The group will focus its strategy on the upper-upscale and luxury hotel segments, where it expects strong interest from owners in its well-established Anantara, Avani and NH Collection brands. For Anantara Hotels & Resorts, the group is building on core brand differentiators by targetting opportunities in Ayurvedic wellness retreats, wilderness lodges and historical palaces. It also believes Avani Hotels & Resorts is well positioned to fill a significant gap in the lifestyle hotel space across India, while NH Collection Hotels & Resorts will prove attractive for upper-upscale conversion opportunities.
Minor Hotels has also identified strong potential for the upscale NH Hotels & Resorts particularly in rapidly developing Tier II cities and airport locations. Eyeing hotel management contracts and with an emphasis on greenfield developments, Minor Hotels will look to identify opportunities in up-and-coming locations, continuing a strategy of destination creation that has been the foundation of the group's 46-year history.

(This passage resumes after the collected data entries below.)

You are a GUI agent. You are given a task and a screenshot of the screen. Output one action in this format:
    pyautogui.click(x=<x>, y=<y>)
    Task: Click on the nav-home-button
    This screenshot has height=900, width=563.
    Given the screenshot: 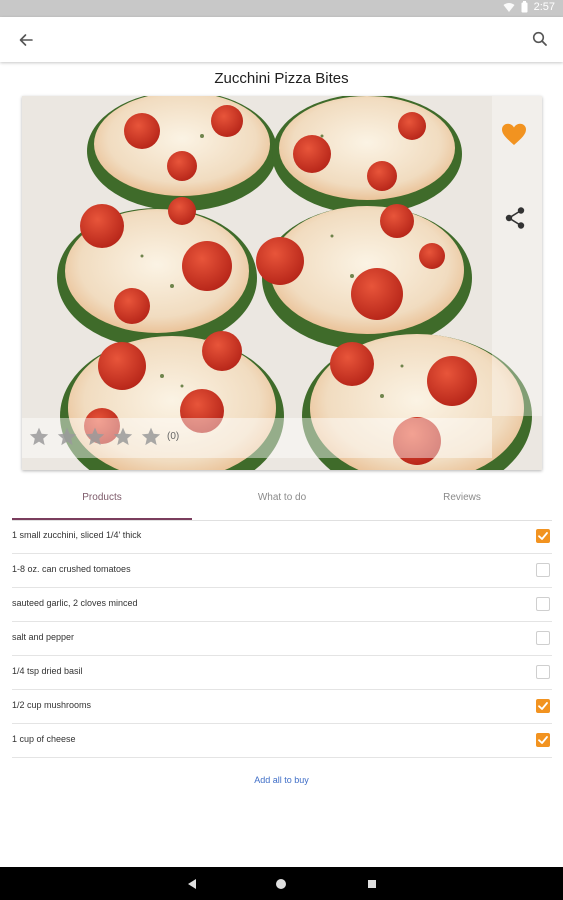 What is the action you would take?
    pyautogui.click(x=281, y=886)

Amir Golbarg, SVP for Middle East, Africa and India for Minor Hotels, said: "We are bullish on the potential of India, and have already been overwhelmed with owner interest, but are proceeding with a 'partnerships over properties' approach. It means we are being very selective in the hotels that we add to our portfolio, with our focus on cultivating meaningful alliance with partners who align with our values and vision. Minor's strength has always been in our ability to think globally while acting locally, meaning we are well versed at adapting our standards and operations to suit the unique characteristics of each market we operate in – a trait we believe will give us a strong advantage in India."

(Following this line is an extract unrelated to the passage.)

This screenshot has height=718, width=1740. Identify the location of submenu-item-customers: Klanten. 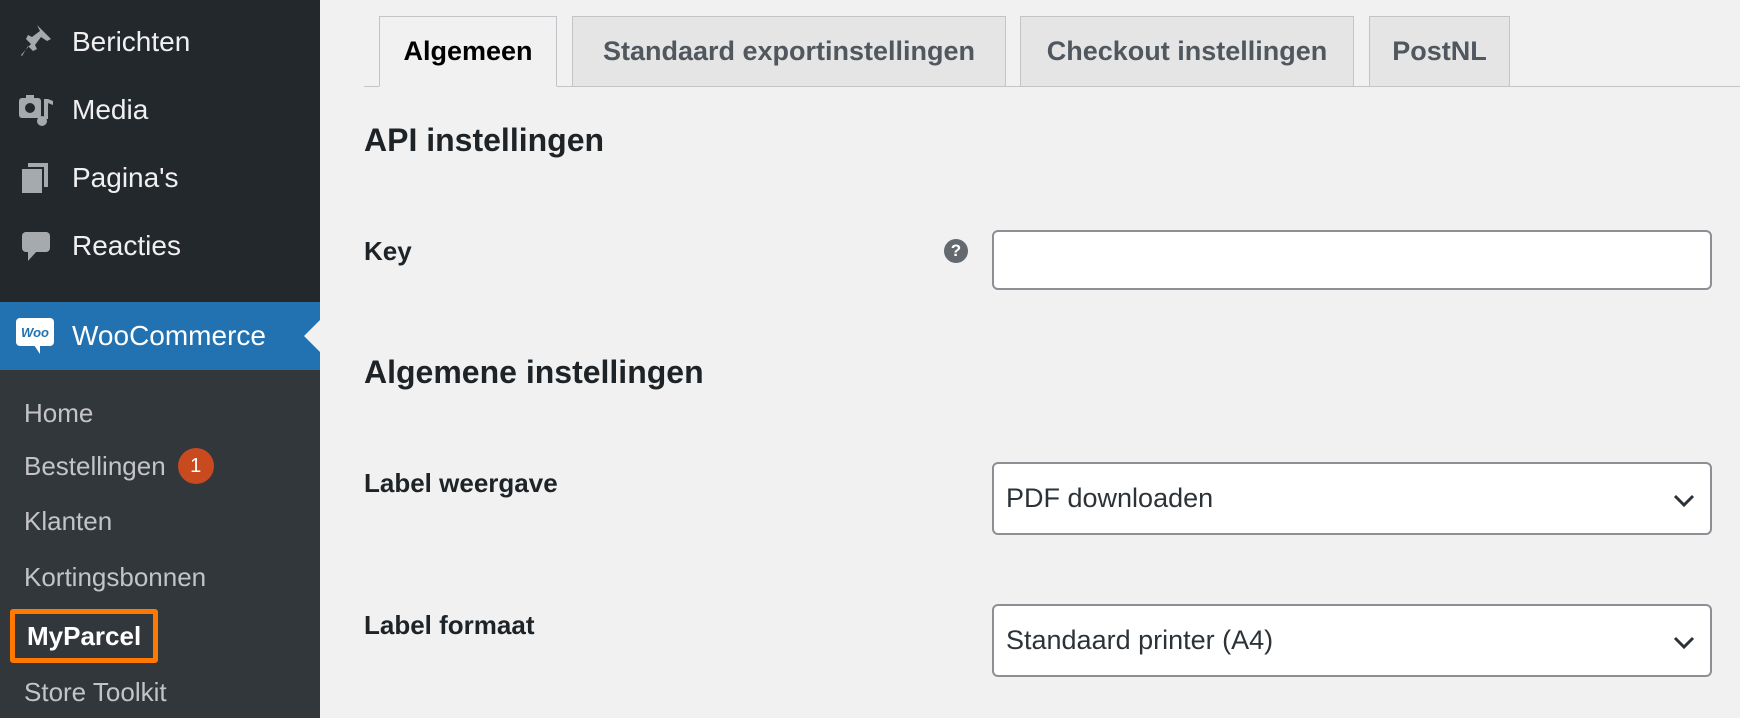
(68, 521).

Minor Hotels has been present in the India market since 2017, when it launched Oaks Bodhgaya in the northeast Indian state of Bihar. But the group will mark a significant milestone later this year with the opening of Anantara Jaipur Hotel, the debut of its flagship luxury brand in India.
To support this expansion, Minor Hotels has opened a new office in Bengaluru, underscoring its commitment to long-term presence in the Indian market. The group recently appointed Vijay Krishnan as Vice President of Operations for India, overseeing a growing team on the ground. By establishing a permanent strategic presence in Bengaluru, Minor Hotels has positioned itself at the forefront of emerging opportunities in southern India, anticipating significant growth potential in the region.
Dillip Rajakarier, CEO of Minor Hotels and Group CEO of its parent company Minor International, said, “We believe in India. We believe in its potential as a world-class inbound destination. And we believe in the enormous opportunities that lie in its surging domestic market. It's why we have made substantial investments in establishing our operations there and will continue to invest there to realise our growth ambitions. With our extensive experience in managing world class hotels in emerging destinations, coupled with the strong recognition of our existing hotel brands within the Indian market, we are confident in our ability to play a significant role in India's ongoing tourism success story."
Minor Hotels brands have already built strong recognition amongst Indian travellers. For Anantara in particular, India is one of the fastest-growing international source markets, with annual room night production across its Asia and Middle East properties growing 72% in 2023 versus 2022. That trend has continued to date in 2024, with Q1 figures up 36% on last year.
Minor Hotels' growth strategy in India is part of an ambitious global expansion plan for the Bangkok-based group, which is targeting to add more than 200 hotels in the next three years.